GIVEN PROBLEM: Lay out the stretch of material from the line containing "You are a computer-use" through the line containing "coord(347,413)" as a Markdown table with the columns Row and Line, omitting blank lines and leaving out the pictures.

DATA EXTRACT:
>>

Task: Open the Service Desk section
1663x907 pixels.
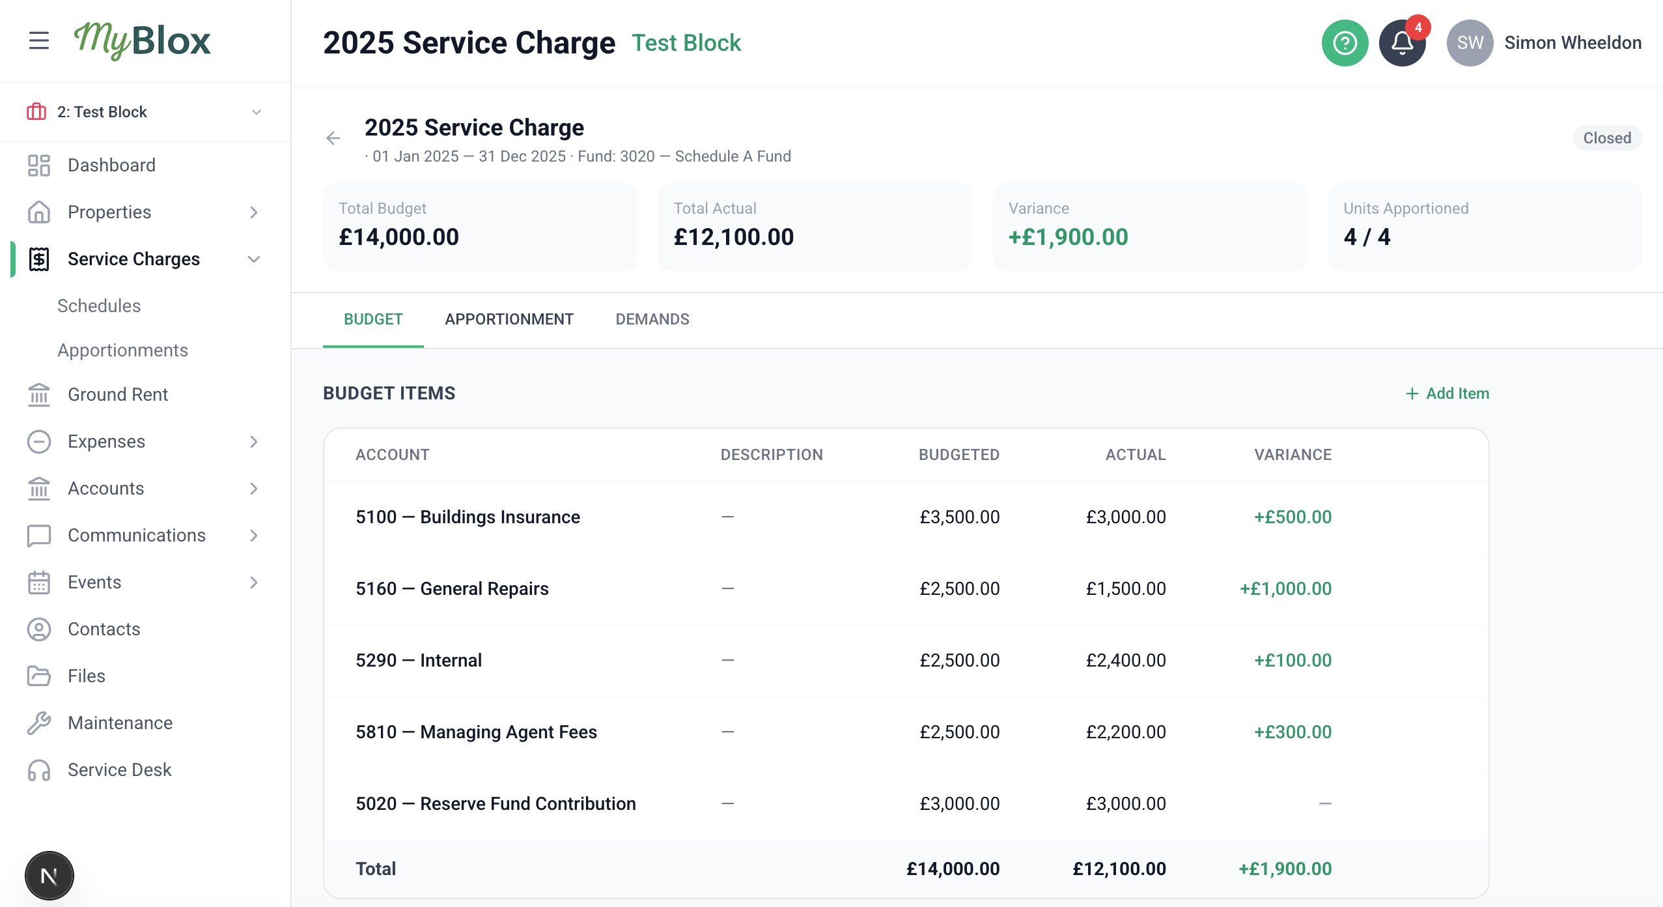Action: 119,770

<<
>>

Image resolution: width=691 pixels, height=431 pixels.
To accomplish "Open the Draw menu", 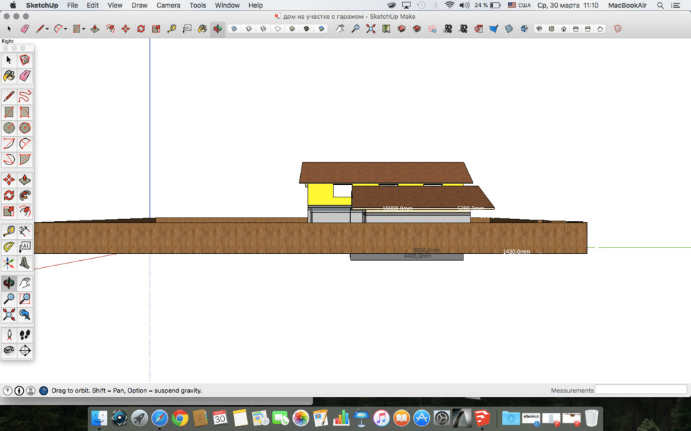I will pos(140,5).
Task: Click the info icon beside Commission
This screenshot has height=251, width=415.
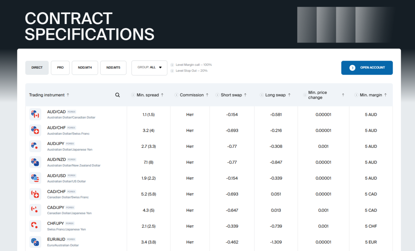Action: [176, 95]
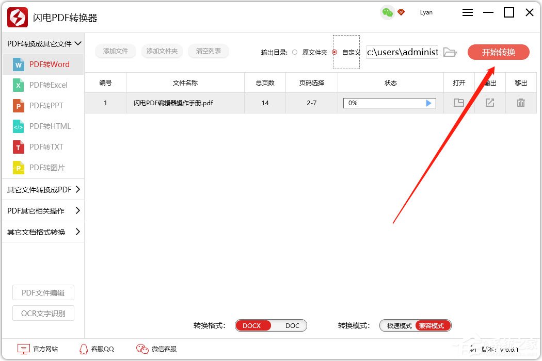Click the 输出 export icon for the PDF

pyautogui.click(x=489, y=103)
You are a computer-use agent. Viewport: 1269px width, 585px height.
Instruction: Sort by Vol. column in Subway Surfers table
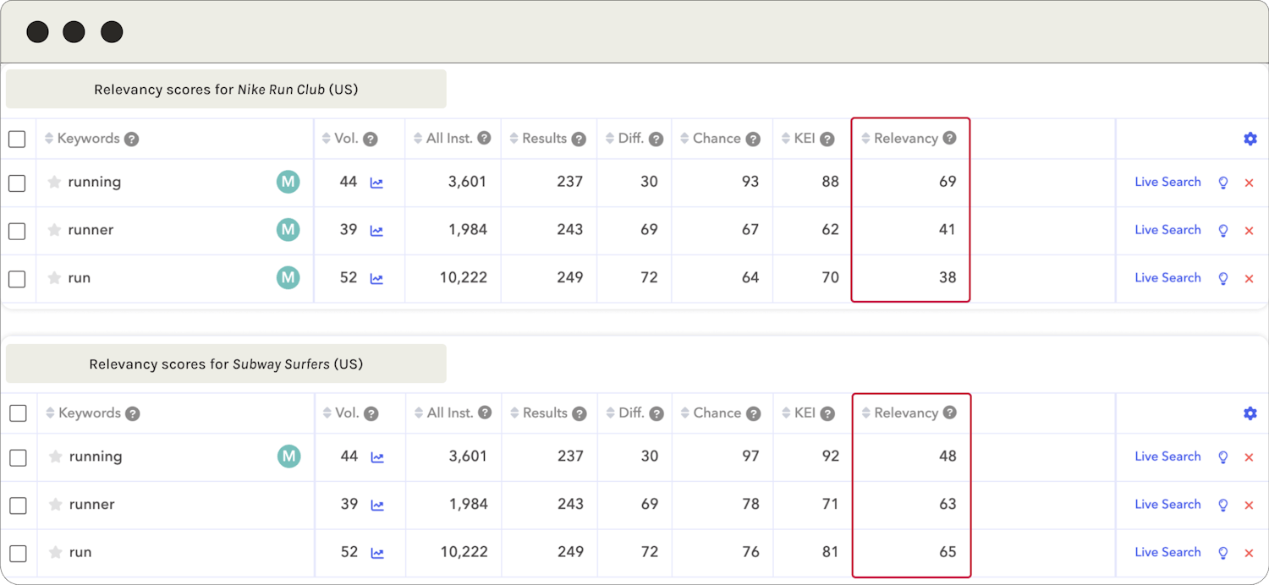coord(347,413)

<<

RESULT BELOW:
| Row | Line |
|---|---|
| 1 | You are a computer-use agent. Viewport: 1269px width, 585px height. |
| 2 | Instruction: Sort by Vol. column in Subway Surfers table |
| 3 | coord(347,413) |